Text provided.
────────

Risk for treatment failure is higher in younger patients with metastatic colorectal cancer
Younger patients with metastatic colorectal cancer represent a high-risk group that is less likely to respond to treatment. Colorectal cancer in patients younger than 40 years is more likely to grow despite treatment. Further, younger patients are at greater risk of death compared with people in other age groups. This research was presented at the 2013 European Cancer Congress in Amsterdam, The Netherlands.
An analysis of 20,034 patients in 24 phase III clinical trials showed that the youngest and oldest patients had the highest risk of disease progression and death, compared with middle-age patients. Compared with 57-year-old patients, people younger than 40 years had a 30% increased risk of dying from the disease, and they had a 28% increased risk of their disease spreading during the first year of follow-up compared with 61-year-old patients.
Colorectal cancer occurs in 4.6% of patients who are younger than 50 years, and the incidence of the disease in this age group increased at a rate of 1.5% per year from 1992 to 2005. The most dramatic increases were observed in the 20-to-29-years group , with an increase in cases of 5.2% annually in men and 5.6% annually in women. Among those 30-to-39-years, the annual increases in cases was 3% in men and 2% in women.
“The reasons why the incidence of colorectal cancer is increasing in younger patients remain unknown; although genetic predisposition, environmental factors, fewer early cancer detections in this population, or a combination of these factors are thought to play a role,” said investigator Christopher Lieu, MD, of Colorado University (CU) Cancer Center and CU's School of Medicine in Aurora.
“We carried out this study to see whether age was associated with time until cancer progresses or the patient dies. We also wanted to get a better picture of the age-response relationship and identify how risk changes as people age, rather than simply comparing one group (patients younger than 40 [years]) with another group (patients older than 40 [years]),” Lieu said.
Previous studies in this field split the population into two mutually exclusive groups, establishing rigid limits between those patients younger than 40 or 50 years and those older. The new research, however, did not use such a cut-off approach and includes data spanning all ages.
“The reason we did this is we believe a 49-year-old patient with colorectal cancer may be different than a 20-year-old. By including them in the same group of people younger than 50 years old, we might be mistakenly considering them the same,” said Lieu.
“Analysis of this incredibly large population of patients has allowed us to answer meaningful questions, such as the outcomes of young versus older patients. Our results show young age is associated with worse overall survival and progression-free survival,” said Lieu. “Young patients with metastatic colorectal cancer represent a group who are at high risk for treatment failure.”

────────

Records.
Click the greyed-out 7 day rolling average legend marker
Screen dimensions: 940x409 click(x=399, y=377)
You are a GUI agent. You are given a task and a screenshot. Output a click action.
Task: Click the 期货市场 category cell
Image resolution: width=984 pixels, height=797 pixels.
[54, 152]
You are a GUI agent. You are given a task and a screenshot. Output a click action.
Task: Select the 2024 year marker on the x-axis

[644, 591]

────────

Directions. From the article on colorectal cancer in younger patients above, list every yearly rate of increase in cases that is given for both an age group and a sex, along with the group and sex each one applies to.

Task answer.
- Men aged 20 to 29: 5.2% per year
- Women aged 20 to 29: 5.6% per year
- Men aged 30 to 39: 3% per year
- Women aged 30 to 39: 2% per year